Whatever events occur in Haiti, it seems that people tend to hold on to what was instead of what the potential for a better future. At no time has this been truer than now. With all of the plans being floated around to redo Haiti, few of them are taking a broader view that to rebuild Port-au-Prince, you have to look beyond it and explore the potential of the other cities and other areas that can take the pressure off the teeming capital city.

Hope is an empty word if it is not based on some ideas, concepts or plans. As much surprises as the future may hold, in most instances, they will be the results of initiatives taken after well thought personal and/or collective considerations. In “Saving Public Housing By Building Anew”, Roy Strickland (Nov. 29, 2009) observed that New York’s public housing has suffered years of federal divestment, putting its future viability in doubt.

“When a team of urban designers explored the Lower East Side projects’ open spaces, they found potential for NYCHA to not merely survive, but thrive. It was “an international team of graduate students from the University of Michigan Master of Urban Design Program [who] spent a semester exploring the redevelopment potential of public housing projects on the Lower East Side, one of the greatest concentrations of such projects in the country”, [who] proposed that the projects’ open spaces (more than 80 percent of their land area) be used for development…”

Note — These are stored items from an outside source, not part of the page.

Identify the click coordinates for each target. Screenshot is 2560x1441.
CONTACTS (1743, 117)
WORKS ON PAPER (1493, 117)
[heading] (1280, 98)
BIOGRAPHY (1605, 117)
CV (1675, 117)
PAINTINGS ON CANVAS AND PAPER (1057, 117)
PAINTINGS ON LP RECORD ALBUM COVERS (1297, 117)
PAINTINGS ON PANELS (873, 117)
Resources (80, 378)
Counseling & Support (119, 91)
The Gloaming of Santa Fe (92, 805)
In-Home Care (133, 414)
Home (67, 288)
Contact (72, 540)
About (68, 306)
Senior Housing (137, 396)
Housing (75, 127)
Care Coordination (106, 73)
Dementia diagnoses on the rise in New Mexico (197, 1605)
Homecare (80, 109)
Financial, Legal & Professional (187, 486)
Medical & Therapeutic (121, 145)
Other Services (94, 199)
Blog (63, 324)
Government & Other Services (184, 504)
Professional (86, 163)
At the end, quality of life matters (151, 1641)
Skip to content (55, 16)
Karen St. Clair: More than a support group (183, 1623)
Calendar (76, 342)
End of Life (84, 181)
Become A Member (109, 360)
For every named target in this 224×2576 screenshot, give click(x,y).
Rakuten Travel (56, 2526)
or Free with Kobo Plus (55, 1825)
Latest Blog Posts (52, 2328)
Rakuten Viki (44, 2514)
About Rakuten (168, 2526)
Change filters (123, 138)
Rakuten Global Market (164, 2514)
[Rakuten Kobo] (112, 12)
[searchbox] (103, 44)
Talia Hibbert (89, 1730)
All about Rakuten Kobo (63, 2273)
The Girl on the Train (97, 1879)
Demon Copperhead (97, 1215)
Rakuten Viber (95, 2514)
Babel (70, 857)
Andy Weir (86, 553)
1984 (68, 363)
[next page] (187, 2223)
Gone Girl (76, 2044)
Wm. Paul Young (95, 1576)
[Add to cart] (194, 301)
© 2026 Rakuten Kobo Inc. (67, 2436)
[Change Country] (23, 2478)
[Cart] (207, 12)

Initiatives like that should inspire those who talking about rebuilding Haiti and more specifically Port-au-Prince. By now, all those involved in the process of “saving Haiti today” should recognize the major error of the past to reduce the country to the limits of its capital. At the time of US occupation, followed by too long periods of sterile dictatorships that caused the closing a dozen of ports in the country and the squeezing of many cities, Haiti had lost a lot of vitality that forced too many people to immigrate to the capital, in addition to all those who came because of lack of support in the vital area of agriculture.

Like the international team of graduate students from the University of Michigan, Those in charge should survey the whole country to determine all available lands for “building anew” Haiti. In doing so, they must remember to consult the existing populations in order to determine the kind of development that will better served each particular community. In doing so, the “experts” might be surprised of the quality of cooperation they will receive, will discovering the hidden value of human resources the country is endowed.

Haiti as a whole need to be “Built Anew” for a greater future not simply “Rebuilt” on the ruins of the past.